(Data records):

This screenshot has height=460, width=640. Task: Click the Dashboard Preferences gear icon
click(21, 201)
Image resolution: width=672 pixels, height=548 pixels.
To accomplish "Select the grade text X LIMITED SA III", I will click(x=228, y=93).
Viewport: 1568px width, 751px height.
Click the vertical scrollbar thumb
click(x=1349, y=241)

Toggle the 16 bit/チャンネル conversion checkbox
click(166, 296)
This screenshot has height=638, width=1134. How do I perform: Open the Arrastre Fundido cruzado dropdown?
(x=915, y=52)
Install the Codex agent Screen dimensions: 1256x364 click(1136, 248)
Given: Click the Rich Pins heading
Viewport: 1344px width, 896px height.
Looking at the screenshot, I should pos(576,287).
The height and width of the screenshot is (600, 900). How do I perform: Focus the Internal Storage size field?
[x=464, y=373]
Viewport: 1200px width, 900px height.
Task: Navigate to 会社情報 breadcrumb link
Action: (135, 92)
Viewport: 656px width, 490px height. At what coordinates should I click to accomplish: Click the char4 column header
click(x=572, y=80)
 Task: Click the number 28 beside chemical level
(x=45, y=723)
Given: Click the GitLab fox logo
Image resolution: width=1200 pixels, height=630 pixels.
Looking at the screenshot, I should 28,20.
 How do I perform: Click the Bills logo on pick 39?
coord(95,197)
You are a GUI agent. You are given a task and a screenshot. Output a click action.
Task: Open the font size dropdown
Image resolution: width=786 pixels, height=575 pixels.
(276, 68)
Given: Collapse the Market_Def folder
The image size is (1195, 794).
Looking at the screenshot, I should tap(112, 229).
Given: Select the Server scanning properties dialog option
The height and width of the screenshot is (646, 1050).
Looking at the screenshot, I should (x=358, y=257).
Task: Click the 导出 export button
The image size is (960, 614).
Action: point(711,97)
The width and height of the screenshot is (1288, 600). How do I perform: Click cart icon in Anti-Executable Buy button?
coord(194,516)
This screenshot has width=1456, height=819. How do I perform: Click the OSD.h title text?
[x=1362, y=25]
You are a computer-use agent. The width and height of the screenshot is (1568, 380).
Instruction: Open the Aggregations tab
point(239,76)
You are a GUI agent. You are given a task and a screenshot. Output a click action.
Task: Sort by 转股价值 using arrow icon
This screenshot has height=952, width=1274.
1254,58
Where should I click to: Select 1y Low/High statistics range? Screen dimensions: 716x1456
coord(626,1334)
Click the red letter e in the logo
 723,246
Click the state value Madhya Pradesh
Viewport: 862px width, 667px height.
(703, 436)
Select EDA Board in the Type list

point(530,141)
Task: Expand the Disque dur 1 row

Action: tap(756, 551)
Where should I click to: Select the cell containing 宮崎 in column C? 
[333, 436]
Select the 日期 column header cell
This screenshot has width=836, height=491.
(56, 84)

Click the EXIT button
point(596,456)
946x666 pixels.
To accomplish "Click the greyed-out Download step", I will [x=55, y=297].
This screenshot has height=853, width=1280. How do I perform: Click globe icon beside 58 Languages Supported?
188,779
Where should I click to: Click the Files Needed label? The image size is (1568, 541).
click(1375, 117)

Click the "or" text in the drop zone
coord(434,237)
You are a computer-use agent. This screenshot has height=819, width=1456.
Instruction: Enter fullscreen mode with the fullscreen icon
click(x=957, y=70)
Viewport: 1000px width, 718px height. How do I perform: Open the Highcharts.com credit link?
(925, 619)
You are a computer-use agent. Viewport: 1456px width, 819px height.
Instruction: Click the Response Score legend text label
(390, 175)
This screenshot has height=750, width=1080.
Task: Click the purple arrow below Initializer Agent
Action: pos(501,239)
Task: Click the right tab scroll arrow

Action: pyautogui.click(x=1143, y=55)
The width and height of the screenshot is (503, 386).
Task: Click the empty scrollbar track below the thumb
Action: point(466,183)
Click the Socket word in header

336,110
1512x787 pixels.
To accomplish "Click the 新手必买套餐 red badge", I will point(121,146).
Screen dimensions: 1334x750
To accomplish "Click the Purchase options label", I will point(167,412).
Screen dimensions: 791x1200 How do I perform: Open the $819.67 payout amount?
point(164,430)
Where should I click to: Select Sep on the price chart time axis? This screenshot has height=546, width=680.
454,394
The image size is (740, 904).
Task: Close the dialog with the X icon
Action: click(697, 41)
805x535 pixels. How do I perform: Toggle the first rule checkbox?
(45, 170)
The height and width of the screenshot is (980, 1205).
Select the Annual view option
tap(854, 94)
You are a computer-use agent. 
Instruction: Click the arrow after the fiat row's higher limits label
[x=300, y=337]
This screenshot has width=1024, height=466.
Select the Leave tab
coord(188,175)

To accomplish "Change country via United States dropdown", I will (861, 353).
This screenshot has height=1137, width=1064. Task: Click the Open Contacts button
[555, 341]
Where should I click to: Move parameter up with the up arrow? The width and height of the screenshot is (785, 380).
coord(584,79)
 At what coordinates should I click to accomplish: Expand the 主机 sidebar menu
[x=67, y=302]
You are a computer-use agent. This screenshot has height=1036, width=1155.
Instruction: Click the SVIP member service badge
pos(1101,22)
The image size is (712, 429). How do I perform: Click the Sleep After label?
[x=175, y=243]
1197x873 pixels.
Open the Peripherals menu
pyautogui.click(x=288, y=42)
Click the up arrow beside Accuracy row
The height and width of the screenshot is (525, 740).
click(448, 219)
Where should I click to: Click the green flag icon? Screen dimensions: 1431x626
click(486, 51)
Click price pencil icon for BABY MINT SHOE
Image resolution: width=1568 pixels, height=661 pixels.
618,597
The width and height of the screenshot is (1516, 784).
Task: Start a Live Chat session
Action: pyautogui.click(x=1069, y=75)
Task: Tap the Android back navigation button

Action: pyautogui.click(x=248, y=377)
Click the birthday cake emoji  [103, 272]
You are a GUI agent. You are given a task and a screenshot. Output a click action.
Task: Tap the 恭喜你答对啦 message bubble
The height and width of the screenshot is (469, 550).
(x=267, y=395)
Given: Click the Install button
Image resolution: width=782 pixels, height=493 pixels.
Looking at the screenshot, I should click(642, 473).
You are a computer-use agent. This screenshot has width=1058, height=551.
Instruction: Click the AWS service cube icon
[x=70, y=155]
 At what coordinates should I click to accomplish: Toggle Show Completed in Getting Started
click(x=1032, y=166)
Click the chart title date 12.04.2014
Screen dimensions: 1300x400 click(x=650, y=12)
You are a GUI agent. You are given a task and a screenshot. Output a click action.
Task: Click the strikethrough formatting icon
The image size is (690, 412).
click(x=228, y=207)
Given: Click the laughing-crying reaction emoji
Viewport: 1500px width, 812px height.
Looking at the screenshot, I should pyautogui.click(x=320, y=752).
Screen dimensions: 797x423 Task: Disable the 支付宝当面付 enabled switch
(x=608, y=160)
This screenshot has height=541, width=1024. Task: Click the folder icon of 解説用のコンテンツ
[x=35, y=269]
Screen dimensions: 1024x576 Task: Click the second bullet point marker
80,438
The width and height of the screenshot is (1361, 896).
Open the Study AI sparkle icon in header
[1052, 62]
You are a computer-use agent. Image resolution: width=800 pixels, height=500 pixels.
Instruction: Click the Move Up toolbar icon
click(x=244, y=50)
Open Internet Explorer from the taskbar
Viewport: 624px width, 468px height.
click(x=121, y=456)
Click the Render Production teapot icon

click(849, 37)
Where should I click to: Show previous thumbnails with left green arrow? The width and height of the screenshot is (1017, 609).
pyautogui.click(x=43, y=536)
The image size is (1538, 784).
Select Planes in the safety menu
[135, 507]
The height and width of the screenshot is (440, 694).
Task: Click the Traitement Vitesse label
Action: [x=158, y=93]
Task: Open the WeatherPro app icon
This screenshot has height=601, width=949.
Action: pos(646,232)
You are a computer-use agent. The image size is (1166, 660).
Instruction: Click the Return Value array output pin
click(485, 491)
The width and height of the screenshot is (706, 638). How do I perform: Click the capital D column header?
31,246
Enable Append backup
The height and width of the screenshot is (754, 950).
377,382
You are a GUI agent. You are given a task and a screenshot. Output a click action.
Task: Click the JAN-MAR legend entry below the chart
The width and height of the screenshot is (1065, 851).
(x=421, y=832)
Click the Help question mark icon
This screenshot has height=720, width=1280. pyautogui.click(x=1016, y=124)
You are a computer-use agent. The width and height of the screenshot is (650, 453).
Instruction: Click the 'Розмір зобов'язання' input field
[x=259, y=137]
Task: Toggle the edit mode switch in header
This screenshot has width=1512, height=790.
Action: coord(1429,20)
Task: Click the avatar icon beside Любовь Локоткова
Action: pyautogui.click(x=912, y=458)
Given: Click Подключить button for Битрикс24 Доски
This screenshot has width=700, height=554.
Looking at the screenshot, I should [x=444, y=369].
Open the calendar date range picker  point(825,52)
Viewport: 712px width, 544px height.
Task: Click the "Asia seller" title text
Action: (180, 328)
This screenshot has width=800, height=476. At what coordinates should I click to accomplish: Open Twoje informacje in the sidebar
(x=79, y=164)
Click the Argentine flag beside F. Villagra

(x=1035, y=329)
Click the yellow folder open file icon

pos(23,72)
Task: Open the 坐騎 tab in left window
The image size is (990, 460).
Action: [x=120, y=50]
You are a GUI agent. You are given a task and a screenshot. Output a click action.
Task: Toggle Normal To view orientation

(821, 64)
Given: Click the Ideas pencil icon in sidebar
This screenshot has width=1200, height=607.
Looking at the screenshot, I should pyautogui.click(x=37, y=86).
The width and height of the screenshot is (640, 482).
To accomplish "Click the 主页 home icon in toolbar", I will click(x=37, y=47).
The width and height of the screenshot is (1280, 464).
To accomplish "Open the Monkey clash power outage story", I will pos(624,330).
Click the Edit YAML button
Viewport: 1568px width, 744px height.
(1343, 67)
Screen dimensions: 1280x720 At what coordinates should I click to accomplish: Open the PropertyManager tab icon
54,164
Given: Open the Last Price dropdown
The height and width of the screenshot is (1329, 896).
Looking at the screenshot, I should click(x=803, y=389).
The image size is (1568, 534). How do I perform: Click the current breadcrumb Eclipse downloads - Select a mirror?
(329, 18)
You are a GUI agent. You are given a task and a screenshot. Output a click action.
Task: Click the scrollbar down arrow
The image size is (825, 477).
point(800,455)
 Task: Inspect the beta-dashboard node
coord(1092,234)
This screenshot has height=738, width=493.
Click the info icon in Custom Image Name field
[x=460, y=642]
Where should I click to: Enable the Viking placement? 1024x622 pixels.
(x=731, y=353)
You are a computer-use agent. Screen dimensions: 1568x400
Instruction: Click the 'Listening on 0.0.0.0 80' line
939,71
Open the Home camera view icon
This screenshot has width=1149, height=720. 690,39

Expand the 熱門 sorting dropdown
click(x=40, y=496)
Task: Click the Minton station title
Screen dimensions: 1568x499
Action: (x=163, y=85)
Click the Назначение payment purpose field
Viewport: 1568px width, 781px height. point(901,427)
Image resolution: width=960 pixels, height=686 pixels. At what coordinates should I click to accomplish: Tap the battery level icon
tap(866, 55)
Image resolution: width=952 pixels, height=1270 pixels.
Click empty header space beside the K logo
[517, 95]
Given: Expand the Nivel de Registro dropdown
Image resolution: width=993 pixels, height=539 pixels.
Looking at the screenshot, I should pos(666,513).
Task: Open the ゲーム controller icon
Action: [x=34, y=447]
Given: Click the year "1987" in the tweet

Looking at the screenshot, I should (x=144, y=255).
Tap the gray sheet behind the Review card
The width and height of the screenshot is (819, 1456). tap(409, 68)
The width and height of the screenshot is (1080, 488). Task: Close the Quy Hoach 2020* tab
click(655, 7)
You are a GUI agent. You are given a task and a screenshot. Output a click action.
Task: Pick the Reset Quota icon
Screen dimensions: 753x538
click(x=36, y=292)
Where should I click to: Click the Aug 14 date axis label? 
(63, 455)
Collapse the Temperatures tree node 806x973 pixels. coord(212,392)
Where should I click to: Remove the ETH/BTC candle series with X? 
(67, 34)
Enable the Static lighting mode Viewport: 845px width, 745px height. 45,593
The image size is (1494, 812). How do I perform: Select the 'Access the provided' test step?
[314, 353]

(Problem details): Your answer should be one number, the count of lines above that hold "Collapse".

(Problem solution): 2